Tuesday, March 6, 2012

Day 5 (TSC)

Goal: 145 lbs (from 155)
10% Body fat (from 15.6%)

Uncover my ABS.

I train BJJ (Brazilian Jiu-Jitsu) three times every other week.

Today: BJJ (hour and a half).

And I've also been doing bits of the 300 Workout that overlaps the TSC, mainly the Pushups and Pullups. But there's also Box Jumps and Wipers (no weights) that I've been trying to get to also. Will be keeping track of those and see how I end up after 60 Days.

Monday, March 5, 2012

Day 4 TSC

March 5, 2012

Push ups: 50 (25-15-10)

Pull ups: 5

Sunday, March 4, 2012

E.'s Reading update

She just finished reading the entire Redwall series, all 23 books. I would like to meet another 8 year old who has finished this series.

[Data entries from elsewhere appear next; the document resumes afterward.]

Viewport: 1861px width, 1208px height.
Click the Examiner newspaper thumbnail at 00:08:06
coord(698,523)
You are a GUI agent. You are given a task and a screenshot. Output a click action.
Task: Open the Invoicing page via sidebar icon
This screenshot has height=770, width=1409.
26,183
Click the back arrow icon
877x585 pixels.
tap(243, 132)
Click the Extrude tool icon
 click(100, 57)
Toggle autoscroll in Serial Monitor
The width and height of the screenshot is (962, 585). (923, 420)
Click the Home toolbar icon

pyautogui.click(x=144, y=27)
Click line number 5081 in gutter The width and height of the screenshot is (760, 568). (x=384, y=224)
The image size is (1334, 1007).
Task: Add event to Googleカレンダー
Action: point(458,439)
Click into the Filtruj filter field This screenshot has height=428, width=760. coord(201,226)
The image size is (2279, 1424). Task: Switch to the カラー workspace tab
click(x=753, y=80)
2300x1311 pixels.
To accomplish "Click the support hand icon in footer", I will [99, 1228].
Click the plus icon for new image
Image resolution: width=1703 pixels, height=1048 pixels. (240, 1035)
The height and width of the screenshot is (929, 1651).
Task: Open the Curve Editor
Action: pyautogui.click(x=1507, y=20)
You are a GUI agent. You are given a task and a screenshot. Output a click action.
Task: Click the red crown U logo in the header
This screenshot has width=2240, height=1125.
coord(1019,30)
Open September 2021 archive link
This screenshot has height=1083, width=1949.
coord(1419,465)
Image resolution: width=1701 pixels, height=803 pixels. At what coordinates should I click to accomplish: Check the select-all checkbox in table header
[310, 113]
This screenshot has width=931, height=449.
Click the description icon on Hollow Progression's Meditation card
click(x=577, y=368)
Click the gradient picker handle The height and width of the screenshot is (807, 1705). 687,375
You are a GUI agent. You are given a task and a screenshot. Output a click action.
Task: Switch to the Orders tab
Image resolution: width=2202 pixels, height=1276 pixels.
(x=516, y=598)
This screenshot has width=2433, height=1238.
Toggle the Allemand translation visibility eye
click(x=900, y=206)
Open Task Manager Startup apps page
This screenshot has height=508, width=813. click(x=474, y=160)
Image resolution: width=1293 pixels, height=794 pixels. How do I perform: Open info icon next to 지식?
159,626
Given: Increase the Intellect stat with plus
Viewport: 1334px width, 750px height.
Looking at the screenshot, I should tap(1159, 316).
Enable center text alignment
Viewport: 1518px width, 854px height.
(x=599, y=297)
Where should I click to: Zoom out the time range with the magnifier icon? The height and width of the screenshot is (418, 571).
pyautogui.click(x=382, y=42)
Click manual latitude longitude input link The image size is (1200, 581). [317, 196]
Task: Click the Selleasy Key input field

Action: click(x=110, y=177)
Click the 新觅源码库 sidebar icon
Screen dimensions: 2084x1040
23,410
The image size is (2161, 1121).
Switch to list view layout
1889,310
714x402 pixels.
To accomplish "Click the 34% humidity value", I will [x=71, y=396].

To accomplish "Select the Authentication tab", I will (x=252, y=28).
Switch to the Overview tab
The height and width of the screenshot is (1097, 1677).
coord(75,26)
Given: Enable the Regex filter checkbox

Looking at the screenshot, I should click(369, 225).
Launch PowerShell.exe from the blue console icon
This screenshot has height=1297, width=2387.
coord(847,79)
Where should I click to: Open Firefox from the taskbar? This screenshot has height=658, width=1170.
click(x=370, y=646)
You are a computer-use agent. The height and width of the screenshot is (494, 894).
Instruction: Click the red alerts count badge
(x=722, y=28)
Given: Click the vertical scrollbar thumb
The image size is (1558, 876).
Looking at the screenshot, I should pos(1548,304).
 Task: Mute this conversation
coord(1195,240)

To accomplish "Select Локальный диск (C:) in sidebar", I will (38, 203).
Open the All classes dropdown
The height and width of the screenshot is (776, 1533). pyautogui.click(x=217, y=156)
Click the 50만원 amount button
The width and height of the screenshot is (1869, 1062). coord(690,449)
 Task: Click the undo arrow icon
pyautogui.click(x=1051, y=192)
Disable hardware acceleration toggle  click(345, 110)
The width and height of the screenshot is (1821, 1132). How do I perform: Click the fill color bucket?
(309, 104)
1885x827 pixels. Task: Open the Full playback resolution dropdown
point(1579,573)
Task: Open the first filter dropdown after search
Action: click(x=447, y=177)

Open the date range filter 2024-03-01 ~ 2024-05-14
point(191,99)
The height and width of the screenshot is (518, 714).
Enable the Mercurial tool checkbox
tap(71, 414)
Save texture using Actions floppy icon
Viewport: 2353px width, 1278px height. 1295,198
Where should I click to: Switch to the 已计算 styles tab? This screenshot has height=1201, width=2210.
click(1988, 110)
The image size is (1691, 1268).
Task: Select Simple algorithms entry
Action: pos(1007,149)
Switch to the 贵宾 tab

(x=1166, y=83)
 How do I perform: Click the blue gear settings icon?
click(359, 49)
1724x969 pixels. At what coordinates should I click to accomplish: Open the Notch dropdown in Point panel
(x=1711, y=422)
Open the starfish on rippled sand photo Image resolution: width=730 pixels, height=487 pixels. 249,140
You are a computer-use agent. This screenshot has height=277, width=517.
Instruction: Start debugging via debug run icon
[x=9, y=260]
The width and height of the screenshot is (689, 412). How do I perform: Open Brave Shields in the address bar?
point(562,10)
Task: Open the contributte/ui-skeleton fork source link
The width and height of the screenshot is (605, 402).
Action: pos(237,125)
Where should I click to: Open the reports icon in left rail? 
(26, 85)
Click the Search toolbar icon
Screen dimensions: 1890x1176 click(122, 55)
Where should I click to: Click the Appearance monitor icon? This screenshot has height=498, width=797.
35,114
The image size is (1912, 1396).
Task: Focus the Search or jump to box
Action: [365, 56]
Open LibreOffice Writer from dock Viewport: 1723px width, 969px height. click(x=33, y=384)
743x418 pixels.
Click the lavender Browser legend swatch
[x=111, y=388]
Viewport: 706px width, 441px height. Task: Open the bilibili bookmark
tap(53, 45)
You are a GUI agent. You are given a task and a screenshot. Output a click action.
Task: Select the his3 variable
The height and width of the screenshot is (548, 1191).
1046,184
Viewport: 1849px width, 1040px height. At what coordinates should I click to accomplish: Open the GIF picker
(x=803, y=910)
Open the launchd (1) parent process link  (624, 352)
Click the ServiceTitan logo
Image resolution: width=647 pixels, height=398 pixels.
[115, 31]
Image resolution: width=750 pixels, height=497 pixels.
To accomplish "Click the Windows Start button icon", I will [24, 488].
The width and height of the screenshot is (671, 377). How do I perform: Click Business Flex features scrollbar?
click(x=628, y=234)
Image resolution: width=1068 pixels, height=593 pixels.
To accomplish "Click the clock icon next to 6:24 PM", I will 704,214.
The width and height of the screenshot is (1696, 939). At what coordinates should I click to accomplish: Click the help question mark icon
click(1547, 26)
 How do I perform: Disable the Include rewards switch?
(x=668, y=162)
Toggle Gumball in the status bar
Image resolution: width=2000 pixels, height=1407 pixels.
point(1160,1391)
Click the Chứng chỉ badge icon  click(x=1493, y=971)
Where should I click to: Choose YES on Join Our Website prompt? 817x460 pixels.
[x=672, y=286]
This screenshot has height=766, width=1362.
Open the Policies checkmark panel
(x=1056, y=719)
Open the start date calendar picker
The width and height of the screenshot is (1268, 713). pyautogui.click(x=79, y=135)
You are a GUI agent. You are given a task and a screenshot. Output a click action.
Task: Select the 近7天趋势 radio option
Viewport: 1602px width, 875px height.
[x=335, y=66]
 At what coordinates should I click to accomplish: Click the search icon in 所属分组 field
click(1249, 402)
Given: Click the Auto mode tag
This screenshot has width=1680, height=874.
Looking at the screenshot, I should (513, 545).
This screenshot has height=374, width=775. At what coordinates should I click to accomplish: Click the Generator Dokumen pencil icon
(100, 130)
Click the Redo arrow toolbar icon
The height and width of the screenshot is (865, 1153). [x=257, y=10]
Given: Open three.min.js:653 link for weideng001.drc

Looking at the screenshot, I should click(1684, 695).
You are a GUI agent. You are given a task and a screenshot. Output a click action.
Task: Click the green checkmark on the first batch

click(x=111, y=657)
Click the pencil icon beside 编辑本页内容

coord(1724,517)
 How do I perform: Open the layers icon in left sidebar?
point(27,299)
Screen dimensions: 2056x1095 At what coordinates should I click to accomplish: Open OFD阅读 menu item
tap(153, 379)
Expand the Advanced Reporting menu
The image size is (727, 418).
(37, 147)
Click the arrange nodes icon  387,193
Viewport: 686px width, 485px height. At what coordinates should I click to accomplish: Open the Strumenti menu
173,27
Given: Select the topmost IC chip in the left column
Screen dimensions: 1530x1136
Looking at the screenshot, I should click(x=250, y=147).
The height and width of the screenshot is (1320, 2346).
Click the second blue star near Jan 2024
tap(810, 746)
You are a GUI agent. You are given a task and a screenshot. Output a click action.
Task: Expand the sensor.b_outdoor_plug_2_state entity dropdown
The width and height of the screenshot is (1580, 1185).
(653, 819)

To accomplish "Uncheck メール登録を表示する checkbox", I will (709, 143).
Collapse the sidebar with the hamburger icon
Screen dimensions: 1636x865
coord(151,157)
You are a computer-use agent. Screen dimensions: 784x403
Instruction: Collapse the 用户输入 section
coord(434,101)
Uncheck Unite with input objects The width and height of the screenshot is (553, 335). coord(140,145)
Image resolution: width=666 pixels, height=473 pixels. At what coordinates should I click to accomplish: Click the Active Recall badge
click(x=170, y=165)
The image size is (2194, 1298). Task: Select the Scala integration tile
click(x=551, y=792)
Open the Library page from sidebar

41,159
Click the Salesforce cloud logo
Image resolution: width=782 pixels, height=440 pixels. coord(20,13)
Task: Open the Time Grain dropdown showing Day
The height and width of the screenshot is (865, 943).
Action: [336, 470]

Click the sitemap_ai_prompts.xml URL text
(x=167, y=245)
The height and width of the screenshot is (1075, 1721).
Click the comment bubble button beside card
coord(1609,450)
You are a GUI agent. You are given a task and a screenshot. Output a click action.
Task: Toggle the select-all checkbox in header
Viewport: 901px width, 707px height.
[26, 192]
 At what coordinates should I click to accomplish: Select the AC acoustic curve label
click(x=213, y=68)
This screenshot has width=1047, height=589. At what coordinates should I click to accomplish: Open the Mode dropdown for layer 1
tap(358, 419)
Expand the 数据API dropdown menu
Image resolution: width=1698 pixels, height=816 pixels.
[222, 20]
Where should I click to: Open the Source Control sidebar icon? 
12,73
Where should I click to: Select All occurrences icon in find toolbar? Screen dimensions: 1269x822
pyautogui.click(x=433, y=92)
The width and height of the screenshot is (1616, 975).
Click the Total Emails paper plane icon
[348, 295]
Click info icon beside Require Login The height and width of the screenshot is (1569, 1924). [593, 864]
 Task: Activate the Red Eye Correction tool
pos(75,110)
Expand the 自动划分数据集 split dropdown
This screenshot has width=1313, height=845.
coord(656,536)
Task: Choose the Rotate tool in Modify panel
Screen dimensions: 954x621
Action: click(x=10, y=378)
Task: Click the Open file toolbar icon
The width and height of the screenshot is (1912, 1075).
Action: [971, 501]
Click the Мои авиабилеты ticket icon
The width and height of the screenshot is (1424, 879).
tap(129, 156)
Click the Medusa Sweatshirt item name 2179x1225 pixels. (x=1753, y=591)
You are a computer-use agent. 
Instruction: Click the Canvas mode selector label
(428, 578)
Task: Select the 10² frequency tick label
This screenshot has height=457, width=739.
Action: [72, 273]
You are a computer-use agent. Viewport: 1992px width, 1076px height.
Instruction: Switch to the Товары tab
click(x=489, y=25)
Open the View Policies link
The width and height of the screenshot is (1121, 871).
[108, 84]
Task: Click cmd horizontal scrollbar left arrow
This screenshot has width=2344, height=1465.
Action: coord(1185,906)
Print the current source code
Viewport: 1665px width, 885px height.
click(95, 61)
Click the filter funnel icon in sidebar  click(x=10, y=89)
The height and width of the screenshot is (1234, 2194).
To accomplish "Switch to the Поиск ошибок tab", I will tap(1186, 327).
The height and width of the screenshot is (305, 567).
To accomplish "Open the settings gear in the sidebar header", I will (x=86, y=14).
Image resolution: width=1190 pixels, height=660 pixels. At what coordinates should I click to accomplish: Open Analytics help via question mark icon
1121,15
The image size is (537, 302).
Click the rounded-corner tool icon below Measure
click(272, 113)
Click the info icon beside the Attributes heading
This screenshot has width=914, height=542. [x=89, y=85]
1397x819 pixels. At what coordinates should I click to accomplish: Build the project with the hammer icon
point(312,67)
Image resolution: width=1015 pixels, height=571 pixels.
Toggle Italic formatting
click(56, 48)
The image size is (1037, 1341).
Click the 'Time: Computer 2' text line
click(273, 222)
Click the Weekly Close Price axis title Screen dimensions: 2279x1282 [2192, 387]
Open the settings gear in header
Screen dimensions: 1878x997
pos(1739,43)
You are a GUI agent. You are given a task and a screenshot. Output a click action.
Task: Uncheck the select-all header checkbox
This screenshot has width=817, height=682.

As to all the Harry Potter books, she's read them all about a year ago.

G. (her four year old sister) has just begun to recognize CAT, HAT, GO, NO, STOP.

TSC Day 3

Push ups: 50 (25-15-10).

Pull ups: 5.

Friday, March 2, 2012

TSC Day 1

March 2, 2012 (Day 1)

151.5 lbs, around the belly button (34 inches).

Pull ups: 7
Push ups: 31
3 Mile Run: 37:28.

Thursday, February 23, 2012

Boo Boos and Sarcasm

G., who just turned 4, has been learning how to ride her bike. She can ride if I give her a push, but she can't quite get going by her herself. E., her older sister who's 8, just started riding with confidence within the last year.

G., the younger, is always getting scrapes, bumps and bruises. So when she fell off her bike, she bawled and in the midst of her loud cries, she said, "Oh, great, now I have more boo boos." Guess don't need to teach her about sarcasm.

Also, after I made a snide but gentle sarcastic comment to E., she says, "Ouchee Daddy. I'm offended." Well, wife and I have 10 more years of E., unless she gets to college early, and 14 more years of G.

Tuesday, February 21, 2012

No Good and Bad ...

and changing negative attitude into positives.

"There is nothing either good or bad, but thinking makes it so." - from Hamlet , Wm. Shakespeare; Act II, scene ii


There is the famous Zen example about the man and his son and the horses that ran away. But I finally able to find some examples from my life. 


There really is no good or bad, only my reactions and things I control and things I can't. 


Example 1: Parking Spot. 
I've been trying forever to get a parking spot closer to my office, but all to no avail. My thinking is that I've been here long enough, don't I deserve a good spot?? No one agrees or cares. And I'm pissed and feeling unappreciated blah blah blah. And I was even on the verge of quitting over this but then I've been on a fitness/exercise kick and realized that parking farther makes me walk and burn more calories, so now I don't care about the spot nearby. 


Example 2: Changing Water
My department has about 20 people, who come and go and drink the water, but only two or three people ever change the water which weighs about 20, 25 lbs. And I use to get pissed off and think about how lazy they were, etc, but then I started this fitness/exercise kick and now I've included it into my office workout routine and look forward to changing it and even will fight for the opportunity to change the water bottle. 


No good or bad. And things I control, which is my reaction, my responses. I can't change other people.